- Data for the task:

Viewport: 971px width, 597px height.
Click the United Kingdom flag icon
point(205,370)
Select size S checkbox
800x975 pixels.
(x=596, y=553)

- What you have to do: Output the entire listing precisely as it stands.

- Completed exercise:
Viewport: 971px width, 597px height.
Click the United Kingdom flag icon
point(205,370)
Select size S checkbox
800x975 pixels.
(x=596, y=553)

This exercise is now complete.